### TRY IT
Repeat, please, only the lines from the top of the data down to the line with "You are a computer-use agent. Viewport: 701px"; include both of those lines.

### DATA TO PROCESS

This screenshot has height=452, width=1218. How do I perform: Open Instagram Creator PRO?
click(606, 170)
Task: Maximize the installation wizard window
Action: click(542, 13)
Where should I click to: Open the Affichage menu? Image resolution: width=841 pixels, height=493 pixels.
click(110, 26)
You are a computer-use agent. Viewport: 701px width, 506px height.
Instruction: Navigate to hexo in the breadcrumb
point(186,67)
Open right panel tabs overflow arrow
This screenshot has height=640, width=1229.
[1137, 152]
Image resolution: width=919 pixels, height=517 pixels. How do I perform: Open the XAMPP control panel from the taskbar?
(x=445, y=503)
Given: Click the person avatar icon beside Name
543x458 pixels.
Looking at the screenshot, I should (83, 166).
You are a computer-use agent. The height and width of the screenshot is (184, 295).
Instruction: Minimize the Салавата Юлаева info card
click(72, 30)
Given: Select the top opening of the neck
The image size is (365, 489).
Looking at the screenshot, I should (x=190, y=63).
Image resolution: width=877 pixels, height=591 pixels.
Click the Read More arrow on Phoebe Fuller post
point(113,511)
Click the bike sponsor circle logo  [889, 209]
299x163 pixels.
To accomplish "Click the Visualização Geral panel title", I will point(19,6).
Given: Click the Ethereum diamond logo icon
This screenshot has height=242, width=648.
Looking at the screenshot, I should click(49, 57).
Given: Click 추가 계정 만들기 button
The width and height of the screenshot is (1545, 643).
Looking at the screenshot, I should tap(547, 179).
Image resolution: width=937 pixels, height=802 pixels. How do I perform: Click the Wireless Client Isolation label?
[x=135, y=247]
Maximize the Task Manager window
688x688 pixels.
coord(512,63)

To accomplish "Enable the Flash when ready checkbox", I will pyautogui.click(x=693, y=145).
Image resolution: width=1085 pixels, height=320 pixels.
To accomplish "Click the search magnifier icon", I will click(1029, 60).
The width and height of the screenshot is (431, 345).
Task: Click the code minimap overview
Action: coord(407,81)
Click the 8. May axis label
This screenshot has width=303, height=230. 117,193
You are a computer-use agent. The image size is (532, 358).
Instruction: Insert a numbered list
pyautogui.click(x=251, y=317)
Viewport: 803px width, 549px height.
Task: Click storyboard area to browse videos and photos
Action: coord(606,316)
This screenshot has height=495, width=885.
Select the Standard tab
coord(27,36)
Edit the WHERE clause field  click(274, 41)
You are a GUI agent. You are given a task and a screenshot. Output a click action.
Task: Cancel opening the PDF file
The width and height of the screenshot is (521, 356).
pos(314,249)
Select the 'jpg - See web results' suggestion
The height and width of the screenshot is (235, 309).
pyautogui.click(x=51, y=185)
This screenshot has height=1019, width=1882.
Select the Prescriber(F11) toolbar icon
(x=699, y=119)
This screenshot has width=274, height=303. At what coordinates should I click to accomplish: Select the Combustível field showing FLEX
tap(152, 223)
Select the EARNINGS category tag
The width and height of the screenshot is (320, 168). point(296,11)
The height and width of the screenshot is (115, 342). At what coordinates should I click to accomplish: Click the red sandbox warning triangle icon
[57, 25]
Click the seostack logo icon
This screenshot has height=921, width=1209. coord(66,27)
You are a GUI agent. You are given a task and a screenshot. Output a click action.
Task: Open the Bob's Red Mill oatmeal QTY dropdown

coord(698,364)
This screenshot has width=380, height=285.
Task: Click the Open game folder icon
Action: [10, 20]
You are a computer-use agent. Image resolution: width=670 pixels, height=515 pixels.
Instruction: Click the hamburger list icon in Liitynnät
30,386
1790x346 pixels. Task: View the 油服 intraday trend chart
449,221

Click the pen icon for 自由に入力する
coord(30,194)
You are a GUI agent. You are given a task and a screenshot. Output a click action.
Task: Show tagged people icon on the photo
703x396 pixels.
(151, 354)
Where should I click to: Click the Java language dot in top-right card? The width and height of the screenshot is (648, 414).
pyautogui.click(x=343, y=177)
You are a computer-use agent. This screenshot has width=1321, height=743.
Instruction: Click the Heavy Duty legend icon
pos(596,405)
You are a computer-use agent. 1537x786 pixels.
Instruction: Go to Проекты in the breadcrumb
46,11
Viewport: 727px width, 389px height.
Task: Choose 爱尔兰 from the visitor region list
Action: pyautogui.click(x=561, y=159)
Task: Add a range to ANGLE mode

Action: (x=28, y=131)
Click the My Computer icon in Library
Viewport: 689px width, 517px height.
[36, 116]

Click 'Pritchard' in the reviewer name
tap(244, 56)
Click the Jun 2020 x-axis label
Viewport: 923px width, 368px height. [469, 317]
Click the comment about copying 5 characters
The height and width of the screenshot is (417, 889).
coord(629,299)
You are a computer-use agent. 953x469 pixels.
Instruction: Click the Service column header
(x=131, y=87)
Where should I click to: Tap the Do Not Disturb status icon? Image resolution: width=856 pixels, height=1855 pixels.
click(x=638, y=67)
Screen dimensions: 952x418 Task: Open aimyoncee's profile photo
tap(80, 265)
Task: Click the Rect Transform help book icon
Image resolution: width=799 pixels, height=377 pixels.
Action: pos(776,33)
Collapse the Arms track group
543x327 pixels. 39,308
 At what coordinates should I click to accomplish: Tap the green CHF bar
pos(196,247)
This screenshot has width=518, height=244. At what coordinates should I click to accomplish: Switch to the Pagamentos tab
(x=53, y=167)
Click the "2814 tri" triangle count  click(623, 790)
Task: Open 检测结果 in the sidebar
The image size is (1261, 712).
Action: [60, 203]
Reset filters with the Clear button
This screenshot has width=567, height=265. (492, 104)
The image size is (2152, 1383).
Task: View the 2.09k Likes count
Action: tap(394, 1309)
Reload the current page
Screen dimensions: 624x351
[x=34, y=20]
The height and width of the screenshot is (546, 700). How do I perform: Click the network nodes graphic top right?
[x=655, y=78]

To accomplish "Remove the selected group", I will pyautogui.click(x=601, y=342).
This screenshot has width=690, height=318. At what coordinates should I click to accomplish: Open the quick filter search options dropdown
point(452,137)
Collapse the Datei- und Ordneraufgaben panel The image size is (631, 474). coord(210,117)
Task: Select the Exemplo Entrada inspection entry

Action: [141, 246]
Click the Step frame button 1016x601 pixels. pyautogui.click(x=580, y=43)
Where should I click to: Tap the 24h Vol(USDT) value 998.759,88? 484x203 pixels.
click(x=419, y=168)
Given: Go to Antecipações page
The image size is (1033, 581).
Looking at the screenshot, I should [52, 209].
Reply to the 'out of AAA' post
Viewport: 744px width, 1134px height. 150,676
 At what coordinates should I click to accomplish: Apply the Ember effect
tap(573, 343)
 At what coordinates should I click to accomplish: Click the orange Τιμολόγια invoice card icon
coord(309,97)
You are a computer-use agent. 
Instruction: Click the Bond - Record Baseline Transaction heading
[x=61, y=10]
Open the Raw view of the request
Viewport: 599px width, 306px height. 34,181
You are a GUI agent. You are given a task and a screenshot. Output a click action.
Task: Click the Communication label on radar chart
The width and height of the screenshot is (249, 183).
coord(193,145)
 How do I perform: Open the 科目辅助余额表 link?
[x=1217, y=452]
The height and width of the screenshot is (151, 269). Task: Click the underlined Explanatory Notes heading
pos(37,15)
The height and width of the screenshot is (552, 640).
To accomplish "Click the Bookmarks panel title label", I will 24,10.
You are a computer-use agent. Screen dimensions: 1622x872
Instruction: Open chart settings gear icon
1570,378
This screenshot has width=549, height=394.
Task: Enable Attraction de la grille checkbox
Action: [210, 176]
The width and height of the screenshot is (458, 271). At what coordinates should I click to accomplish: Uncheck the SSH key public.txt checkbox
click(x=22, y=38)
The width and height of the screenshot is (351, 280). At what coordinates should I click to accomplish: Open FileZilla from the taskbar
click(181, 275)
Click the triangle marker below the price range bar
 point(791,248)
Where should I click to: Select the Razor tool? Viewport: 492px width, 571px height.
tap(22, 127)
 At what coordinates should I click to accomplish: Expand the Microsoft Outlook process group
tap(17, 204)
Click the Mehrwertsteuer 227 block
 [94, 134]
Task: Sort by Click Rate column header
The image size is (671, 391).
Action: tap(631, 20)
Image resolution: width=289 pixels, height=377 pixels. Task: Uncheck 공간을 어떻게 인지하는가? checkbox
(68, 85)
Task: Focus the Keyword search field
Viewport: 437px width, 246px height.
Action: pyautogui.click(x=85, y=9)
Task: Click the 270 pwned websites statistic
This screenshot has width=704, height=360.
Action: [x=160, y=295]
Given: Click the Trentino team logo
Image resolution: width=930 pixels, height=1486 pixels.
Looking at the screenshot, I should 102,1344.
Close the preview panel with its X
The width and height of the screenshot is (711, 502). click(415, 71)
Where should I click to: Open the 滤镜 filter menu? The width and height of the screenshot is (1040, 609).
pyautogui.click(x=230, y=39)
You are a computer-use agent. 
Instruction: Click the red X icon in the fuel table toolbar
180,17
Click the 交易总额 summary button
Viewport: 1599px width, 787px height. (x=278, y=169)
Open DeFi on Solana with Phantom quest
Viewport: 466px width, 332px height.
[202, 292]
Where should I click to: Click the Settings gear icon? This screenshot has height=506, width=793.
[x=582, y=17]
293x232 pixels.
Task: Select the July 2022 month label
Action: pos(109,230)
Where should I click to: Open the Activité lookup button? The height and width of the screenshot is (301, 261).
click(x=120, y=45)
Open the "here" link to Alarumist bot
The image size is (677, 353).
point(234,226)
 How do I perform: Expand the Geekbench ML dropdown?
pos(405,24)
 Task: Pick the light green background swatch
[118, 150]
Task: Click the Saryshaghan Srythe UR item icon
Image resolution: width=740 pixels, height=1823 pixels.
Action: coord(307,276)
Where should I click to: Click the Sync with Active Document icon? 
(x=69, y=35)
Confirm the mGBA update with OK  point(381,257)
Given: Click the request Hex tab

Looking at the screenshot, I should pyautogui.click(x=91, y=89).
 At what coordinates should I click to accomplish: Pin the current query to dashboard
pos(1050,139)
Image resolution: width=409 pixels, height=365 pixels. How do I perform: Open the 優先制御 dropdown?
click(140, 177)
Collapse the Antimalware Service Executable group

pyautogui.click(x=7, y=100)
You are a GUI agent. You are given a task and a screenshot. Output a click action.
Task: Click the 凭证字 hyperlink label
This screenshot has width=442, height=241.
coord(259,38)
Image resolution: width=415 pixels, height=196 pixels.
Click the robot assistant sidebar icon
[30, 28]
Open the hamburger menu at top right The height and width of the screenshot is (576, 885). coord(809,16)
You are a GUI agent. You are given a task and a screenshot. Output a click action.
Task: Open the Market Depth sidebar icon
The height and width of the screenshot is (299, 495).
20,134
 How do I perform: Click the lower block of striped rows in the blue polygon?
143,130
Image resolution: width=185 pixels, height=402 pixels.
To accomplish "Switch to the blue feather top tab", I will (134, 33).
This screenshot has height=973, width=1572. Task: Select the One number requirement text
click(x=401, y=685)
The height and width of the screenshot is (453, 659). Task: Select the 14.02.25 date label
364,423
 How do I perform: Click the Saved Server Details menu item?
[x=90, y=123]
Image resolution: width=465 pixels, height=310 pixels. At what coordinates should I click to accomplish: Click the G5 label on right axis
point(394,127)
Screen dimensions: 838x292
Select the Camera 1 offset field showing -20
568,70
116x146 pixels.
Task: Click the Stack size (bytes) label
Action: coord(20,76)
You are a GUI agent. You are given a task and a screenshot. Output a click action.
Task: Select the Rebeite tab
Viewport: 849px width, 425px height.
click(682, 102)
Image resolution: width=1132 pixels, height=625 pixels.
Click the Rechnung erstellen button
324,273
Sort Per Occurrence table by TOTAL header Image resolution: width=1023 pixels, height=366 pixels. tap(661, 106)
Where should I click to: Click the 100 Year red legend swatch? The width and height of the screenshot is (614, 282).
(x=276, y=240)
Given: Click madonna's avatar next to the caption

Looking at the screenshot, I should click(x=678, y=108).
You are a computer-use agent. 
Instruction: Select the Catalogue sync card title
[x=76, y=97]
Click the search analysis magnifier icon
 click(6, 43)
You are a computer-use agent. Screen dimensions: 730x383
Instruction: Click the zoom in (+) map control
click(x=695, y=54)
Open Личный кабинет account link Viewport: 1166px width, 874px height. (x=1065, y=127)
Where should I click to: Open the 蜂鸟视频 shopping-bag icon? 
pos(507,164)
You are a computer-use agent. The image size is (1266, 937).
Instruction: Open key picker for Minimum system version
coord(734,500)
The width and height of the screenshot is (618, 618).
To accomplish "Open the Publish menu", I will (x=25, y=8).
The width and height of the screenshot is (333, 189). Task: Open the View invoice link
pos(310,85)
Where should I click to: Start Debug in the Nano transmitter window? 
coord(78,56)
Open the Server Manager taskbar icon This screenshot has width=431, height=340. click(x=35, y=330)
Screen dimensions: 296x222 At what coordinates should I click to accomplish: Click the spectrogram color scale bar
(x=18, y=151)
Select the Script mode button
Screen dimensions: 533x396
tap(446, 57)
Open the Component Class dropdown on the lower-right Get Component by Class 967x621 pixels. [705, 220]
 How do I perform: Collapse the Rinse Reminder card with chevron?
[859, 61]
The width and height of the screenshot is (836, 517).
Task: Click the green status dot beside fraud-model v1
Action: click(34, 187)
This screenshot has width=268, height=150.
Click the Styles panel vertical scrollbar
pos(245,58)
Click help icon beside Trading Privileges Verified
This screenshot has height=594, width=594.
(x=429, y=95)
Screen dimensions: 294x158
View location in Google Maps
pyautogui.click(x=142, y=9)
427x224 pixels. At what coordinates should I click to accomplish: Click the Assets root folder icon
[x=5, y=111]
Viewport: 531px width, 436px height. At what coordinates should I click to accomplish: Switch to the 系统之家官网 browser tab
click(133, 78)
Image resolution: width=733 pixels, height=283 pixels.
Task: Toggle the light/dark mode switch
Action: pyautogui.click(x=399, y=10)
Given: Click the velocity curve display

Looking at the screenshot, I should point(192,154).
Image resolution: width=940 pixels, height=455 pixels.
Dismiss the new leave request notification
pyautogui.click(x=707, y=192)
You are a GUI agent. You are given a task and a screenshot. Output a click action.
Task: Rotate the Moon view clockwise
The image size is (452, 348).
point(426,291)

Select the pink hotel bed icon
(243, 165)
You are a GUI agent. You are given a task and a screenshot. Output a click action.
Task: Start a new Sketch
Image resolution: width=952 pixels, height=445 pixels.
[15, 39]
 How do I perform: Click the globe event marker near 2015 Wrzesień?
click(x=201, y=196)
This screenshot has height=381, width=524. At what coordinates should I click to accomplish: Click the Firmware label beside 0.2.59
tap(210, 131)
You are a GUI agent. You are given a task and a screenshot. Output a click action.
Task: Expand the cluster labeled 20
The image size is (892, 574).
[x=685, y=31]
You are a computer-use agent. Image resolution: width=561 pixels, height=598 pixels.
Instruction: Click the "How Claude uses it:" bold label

### SOLUTION FOR THIS EXERCISE
This screenshot has height=452, width=1218. How do I perform: Open Instagram Creator PRO?
click(606, 170)
Task: Maximize the installation wizard window
Action: click(542, 13)
Where should I click to: Open the Affichage menu? Image resolution: width=841 pixels, height=493 pixels.
click(110, 26)
You are a computer-use agent. Viewport: 701px width, 506px height.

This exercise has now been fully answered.